Some elephant communications might be felt as well as heard, report UC Davis researchers, who for the first time have recorded below-ground energy waves when elephants vocalize with low-frequency rumbles and when they stomp their feet during a mock charge.
"We found that there is a measurable amount of energy propagated in the ground when an elephant vocalizes with low-
frequency rumbles," says doctoral candidate Caitlin O'Connell, who conducted the study with animal behaviorist Lynette Hart, director of the UC Davis Center for Animals in Society, and geophysicist Byron Arnason of Tezar Inc. of Austin, Texas.
While seismic communications have previously been identified in crabs, insects, spiders, amphibians, lizards, snakes, alligators and small rodents; the elephant seal is the only other large mammal known to produce such vocalizations.

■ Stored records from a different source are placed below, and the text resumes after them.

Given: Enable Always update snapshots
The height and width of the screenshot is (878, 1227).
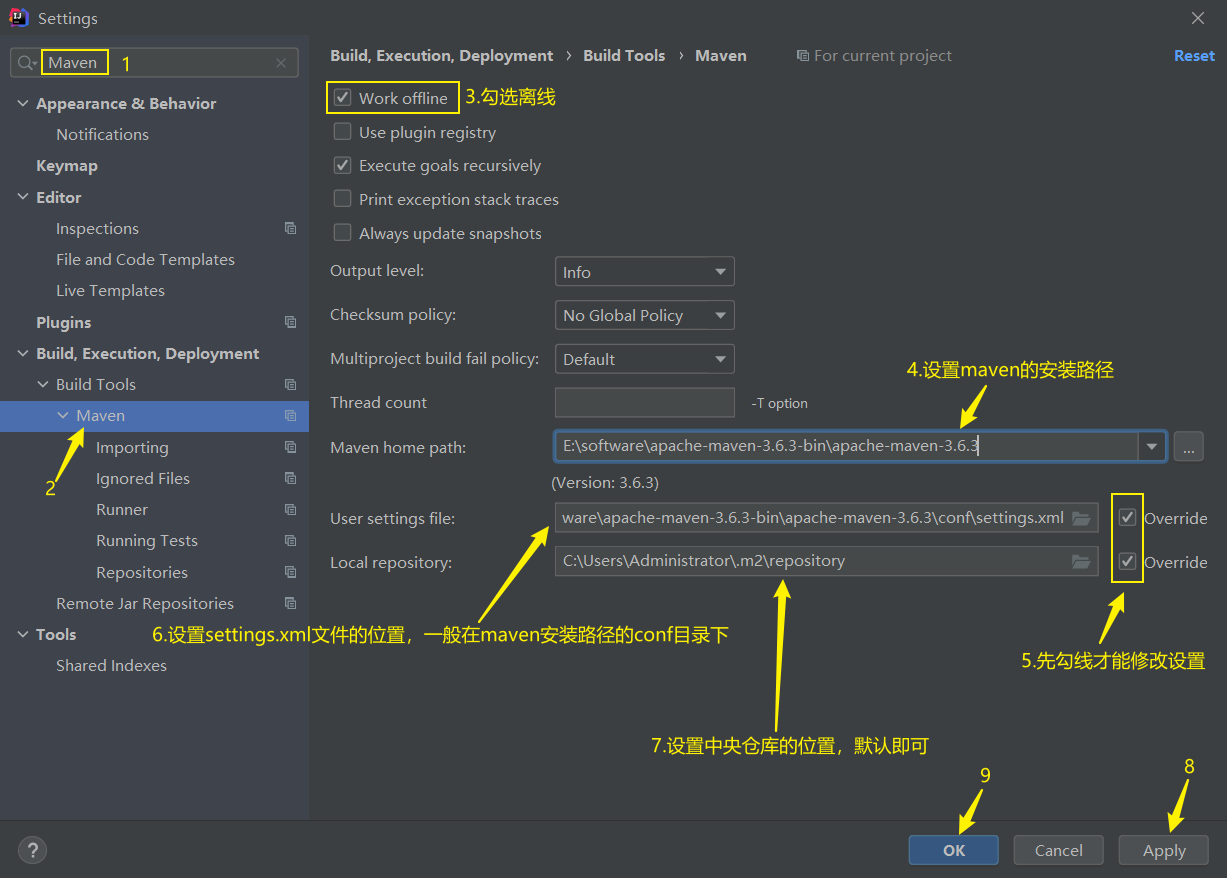Looking at the screenshot, I should [x=341, y=233].
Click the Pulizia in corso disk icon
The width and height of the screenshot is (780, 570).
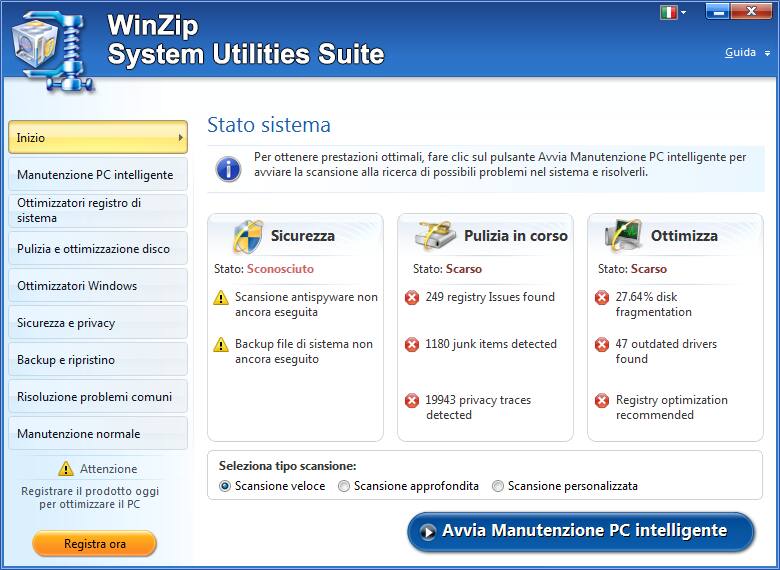(x=435, y=237)
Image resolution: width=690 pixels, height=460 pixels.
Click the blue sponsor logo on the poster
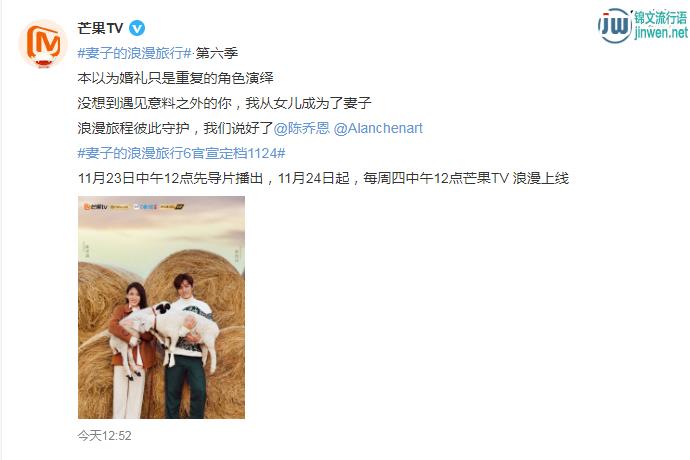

At a private elephant-training center in Texas, O'Connell, Arnason and Hart used microphones and geophones to confirm that the elephants were transmitting signals directly through the ground and air.
The researchers estimate that ground signals can be detected from the elephant rumbles for nearly 5 miles and from the stomps for more than 30 miles. If detectable by elephants, such seismic signals could help them avoid approaching danger, sense distant thunder storms and even find a mate.
O'Connell presented their findings at the recent meeting of the Acoustical Society of America in San Diego.